5. The method of claim 4, wherein the indicator of the type morphological object comprises ASCUS number, LSIL, HSIL number, AGC, or AGC-FN number.

6. The method for screening cervical cancer by fusing a plurality of detection results according to claim 1, wherein the regularized quantification process of the HPV detection indexes is as follows: i) using a Bayesian optimization algorithm to calculate the weight of each type of morphological target, carrying out weighted summation on the found number of each visual field of each type of morphological target to obtain an HPV index quantization value T, and substituting the value into a sigmoid function X (1/(1+ e ^ (c) (T-v))) (formula III) for quantization, wherein c is a quality control factor parameter; t is the HPV index quantification value; v is a positive threshold; 0.0-1.0 or 0-100% of X; ii) using sigmoid function: x is (1/(1+ e ^ (c (D-v))) (formula IV), wherein c is a quality control factor parameter; d is HPV detection index, and v is detection index abnormal threshold.

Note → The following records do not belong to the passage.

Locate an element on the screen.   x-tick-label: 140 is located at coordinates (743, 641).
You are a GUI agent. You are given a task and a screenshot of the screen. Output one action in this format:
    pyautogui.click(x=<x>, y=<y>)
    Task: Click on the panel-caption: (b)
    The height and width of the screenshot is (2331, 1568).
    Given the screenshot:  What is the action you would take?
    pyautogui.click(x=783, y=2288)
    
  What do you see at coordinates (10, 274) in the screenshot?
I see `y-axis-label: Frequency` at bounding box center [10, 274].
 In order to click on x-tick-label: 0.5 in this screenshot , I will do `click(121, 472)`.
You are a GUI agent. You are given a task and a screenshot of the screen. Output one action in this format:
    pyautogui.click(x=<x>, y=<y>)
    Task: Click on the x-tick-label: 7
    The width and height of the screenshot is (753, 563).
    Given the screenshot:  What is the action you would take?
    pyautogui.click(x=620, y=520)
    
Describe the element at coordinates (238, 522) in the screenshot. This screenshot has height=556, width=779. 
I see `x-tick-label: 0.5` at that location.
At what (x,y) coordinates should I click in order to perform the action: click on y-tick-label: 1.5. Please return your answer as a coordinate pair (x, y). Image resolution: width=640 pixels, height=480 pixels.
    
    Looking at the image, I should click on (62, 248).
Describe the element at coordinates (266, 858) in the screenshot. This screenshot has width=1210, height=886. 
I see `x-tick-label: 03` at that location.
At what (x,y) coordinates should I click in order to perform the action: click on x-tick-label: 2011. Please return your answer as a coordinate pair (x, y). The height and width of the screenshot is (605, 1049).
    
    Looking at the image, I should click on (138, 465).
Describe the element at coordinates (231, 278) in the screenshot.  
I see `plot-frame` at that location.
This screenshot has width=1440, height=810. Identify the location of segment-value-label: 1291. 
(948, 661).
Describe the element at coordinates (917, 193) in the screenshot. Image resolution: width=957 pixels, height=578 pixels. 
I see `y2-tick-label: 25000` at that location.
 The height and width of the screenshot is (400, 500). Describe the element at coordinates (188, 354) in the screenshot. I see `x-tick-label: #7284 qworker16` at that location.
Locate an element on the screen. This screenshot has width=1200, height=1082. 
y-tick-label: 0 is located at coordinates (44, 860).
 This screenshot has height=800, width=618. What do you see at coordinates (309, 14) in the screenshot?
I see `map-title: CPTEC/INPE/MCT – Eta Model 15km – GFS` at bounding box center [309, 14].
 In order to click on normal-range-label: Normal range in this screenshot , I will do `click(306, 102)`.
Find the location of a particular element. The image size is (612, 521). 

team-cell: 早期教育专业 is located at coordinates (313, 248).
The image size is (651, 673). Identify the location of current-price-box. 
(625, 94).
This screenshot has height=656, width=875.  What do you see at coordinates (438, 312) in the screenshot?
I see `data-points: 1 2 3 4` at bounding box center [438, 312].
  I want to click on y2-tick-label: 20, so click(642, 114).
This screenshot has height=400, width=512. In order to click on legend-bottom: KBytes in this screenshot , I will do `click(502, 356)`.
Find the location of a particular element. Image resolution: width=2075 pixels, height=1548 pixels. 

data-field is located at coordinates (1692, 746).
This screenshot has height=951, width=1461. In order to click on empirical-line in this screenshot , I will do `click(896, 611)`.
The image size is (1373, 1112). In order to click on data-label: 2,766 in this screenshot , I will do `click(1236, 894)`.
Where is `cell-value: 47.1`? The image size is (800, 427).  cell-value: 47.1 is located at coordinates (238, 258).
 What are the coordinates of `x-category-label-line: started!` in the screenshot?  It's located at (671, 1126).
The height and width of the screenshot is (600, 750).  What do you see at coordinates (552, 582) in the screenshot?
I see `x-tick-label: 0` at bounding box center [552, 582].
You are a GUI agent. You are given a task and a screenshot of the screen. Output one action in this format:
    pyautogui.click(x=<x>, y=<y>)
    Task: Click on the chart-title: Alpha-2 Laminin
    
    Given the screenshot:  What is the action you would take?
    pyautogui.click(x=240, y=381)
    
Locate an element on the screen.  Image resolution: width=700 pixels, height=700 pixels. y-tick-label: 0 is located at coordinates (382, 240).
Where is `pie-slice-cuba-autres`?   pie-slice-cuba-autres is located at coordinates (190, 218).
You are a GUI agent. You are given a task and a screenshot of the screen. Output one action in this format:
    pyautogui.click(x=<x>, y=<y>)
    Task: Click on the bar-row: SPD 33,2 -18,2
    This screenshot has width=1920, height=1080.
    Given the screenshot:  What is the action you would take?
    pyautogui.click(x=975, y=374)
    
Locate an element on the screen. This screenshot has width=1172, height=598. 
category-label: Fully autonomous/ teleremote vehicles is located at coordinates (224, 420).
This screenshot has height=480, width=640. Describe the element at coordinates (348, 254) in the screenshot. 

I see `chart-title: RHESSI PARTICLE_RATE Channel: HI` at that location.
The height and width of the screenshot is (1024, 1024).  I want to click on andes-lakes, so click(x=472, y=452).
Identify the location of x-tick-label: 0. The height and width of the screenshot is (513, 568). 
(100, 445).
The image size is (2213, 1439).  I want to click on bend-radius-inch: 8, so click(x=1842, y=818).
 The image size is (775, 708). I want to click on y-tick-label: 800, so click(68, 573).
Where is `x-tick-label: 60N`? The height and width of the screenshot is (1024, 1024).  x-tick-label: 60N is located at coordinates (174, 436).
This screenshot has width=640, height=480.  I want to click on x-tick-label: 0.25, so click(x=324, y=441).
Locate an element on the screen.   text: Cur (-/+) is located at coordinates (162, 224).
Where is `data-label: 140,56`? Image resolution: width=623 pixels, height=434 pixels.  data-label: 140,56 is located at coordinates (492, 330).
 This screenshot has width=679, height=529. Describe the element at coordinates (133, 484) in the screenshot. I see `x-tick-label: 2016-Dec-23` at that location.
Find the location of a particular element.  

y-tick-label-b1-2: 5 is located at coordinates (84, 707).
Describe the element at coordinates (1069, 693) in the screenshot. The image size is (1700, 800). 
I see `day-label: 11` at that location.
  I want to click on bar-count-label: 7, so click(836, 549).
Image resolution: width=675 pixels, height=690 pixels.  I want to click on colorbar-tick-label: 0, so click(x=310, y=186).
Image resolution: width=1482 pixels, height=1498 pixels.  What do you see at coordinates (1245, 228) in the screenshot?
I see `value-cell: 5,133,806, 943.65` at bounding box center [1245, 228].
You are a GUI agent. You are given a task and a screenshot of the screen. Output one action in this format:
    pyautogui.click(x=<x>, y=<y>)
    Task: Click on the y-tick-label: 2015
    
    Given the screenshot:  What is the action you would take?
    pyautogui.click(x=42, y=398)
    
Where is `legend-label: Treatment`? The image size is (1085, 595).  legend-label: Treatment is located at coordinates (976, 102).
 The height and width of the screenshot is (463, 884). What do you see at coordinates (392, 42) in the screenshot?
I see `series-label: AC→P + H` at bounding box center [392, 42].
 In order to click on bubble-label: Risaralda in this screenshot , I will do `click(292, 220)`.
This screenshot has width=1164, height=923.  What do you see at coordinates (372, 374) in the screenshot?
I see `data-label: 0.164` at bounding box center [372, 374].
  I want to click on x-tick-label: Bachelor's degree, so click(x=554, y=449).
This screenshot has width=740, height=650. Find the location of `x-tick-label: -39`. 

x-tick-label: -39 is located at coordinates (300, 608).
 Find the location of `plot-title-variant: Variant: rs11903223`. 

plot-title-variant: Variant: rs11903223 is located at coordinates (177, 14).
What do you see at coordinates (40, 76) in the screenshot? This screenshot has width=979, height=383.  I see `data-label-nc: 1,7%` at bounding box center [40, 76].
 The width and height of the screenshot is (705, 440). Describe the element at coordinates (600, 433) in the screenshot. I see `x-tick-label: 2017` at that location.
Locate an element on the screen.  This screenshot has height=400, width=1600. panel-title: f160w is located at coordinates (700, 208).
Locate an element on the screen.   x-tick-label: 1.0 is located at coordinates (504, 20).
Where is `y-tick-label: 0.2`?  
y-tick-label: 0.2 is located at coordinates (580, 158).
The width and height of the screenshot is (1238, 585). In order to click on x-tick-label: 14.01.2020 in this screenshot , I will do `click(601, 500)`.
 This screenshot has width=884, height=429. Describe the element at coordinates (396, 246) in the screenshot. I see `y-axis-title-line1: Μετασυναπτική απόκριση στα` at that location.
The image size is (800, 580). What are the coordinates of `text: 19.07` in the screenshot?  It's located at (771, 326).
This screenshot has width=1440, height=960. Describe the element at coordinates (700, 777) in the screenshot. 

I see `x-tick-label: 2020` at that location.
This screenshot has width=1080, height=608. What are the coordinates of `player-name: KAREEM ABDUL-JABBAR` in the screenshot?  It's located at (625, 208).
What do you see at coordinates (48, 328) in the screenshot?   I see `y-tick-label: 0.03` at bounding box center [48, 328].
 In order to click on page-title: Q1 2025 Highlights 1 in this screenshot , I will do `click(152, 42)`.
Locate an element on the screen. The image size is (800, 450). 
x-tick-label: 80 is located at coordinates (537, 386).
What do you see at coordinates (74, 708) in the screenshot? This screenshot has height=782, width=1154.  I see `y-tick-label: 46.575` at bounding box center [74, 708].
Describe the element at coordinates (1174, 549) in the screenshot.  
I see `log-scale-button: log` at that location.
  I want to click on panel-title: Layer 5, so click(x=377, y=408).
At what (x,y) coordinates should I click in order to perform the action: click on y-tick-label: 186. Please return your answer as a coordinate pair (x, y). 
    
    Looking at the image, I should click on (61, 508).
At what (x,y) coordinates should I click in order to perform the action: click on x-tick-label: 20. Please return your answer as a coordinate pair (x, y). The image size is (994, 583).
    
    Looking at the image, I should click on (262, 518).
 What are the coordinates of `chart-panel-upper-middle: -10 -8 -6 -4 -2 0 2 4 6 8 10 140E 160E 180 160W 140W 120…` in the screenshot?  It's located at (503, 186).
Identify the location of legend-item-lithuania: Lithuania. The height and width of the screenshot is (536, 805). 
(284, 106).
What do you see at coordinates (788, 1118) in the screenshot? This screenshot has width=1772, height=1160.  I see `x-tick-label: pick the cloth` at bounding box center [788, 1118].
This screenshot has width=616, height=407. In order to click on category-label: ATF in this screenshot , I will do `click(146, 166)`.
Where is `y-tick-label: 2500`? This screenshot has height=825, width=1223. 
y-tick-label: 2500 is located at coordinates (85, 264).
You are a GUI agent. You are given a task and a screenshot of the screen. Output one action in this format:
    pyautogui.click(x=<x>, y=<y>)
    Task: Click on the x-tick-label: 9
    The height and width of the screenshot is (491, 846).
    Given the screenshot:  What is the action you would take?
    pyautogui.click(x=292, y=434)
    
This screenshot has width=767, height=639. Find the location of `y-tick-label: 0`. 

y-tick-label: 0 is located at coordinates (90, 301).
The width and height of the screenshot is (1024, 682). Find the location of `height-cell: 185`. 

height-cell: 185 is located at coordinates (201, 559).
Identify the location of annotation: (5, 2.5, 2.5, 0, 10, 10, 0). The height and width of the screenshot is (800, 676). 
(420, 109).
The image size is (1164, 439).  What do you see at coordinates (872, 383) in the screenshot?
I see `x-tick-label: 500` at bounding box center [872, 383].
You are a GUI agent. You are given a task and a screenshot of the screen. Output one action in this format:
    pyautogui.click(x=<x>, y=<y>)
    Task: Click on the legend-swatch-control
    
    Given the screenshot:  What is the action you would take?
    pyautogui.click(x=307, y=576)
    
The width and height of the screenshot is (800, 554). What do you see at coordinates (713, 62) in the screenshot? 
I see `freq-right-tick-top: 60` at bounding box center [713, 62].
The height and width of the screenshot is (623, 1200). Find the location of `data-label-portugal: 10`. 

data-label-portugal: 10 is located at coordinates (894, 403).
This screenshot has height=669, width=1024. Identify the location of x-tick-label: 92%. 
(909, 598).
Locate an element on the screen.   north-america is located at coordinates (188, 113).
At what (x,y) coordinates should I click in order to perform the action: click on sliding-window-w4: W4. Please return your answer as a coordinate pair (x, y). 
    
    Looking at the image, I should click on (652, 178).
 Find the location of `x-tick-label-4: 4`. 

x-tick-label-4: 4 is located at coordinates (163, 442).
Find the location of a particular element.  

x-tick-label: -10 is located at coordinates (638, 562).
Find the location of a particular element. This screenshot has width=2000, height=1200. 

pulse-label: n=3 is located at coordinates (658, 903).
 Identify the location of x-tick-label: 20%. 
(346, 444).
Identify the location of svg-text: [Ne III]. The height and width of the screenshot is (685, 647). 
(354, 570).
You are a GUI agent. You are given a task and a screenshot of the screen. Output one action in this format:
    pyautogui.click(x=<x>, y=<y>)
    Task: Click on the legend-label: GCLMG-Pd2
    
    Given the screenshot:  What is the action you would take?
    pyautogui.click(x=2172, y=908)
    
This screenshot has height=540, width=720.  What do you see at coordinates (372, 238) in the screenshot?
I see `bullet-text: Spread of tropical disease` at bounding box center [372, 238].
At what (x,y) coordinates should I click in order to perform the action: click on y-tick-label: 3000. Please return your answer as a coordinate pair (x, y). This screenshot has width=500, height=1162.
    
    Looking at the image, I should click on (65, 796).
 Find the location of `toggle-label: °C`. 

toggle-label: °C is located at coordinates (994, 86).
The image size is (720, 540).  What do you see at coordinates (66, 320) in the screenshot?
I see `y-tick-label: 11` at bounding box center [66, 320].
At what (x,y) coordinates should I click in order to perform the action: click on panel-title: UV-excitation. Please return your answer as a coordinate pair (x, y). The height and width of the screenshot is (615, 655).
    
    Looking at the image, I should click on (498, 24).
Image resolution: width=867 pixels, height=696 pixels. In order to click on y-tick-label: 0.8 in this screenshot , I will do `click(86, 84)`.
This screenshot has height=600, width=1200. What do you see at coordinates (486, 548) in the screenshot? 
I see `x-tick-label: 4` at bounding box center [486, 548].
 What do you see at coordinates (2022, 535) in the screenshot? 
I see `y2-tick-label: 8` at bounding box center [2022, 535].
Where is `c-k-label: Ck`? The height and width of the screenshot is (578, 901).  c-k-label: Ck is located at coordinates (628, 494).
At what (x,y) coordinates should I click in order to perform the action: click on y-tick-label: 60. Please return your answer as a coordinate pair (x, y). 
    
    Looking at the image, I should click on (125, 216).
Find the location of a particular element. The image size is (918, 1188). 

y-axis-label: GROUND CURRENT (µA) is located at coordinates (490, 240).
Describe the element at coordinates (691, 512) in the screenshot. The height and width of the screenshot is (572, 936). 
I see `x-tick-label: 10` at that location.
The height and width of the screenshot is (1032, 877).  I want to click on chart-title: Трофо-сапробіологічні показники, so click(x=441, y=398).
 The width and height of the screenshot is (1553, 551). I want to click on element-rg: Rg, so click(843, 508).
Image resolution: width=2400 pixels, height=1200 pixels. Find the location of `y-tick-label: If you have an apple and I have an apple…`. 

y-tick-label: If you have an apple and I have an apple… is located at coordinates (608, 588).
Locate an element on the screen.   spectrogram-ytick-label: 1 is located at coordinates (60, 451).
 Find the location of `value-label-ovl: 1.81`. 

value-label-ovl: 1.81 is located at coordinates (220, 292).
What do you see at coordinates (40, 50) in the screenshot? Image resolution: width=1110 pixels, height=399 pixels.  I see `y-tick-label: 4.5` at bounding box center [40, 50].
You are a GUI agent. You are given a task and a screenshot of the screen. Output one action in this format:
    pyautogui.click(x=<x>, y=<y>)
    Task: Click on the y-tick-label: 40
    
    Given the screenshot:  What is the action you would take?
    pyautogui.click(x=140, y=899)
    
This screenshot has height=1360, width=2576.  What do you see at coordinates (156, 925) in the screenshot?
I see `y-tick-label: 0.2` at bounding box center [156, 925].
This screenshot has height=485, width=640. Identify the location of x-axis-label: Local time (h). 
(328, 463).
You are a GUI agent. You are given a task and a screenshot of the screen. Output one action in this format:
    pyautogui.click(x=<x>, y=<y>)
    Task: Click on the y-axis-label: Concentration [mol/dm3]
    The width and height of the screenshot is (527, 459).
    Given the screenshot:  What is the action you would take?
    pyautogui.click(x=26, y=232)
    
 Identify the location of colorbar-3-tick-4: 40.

7. The method for screening cervical cancer by fusing the detection results according to claim 6, wherein the HPV detection index comprises protein E6, protein p53, protein E7, protein pRB or protein complex.

8. The method for screening cervical cancer by fusing a plurality of detection results according to claim 1, wherein the staining method, the preparation method, the detection parameters and the detection model are changed for the same detection method or different detection methods of the same sample in the detection process, and the method is not different due to the change of a specific means, and only the regularization quantization and fusion calculation are performed according to the detection indexes in the detection process.

9. The method for screening cervical cancer by fusing a plurality of detection results according to claim 1, wherein the comprehensive analysis is to perform fusion calculation on the probability results obtained by regularization quantization to obtain a comprehensive diagnosis quantization value.

10. The method for screening cervical cancer according to claim 1, wherein the fusion calculation method comprises arithmetic mean, weighted mean or harmonic mean.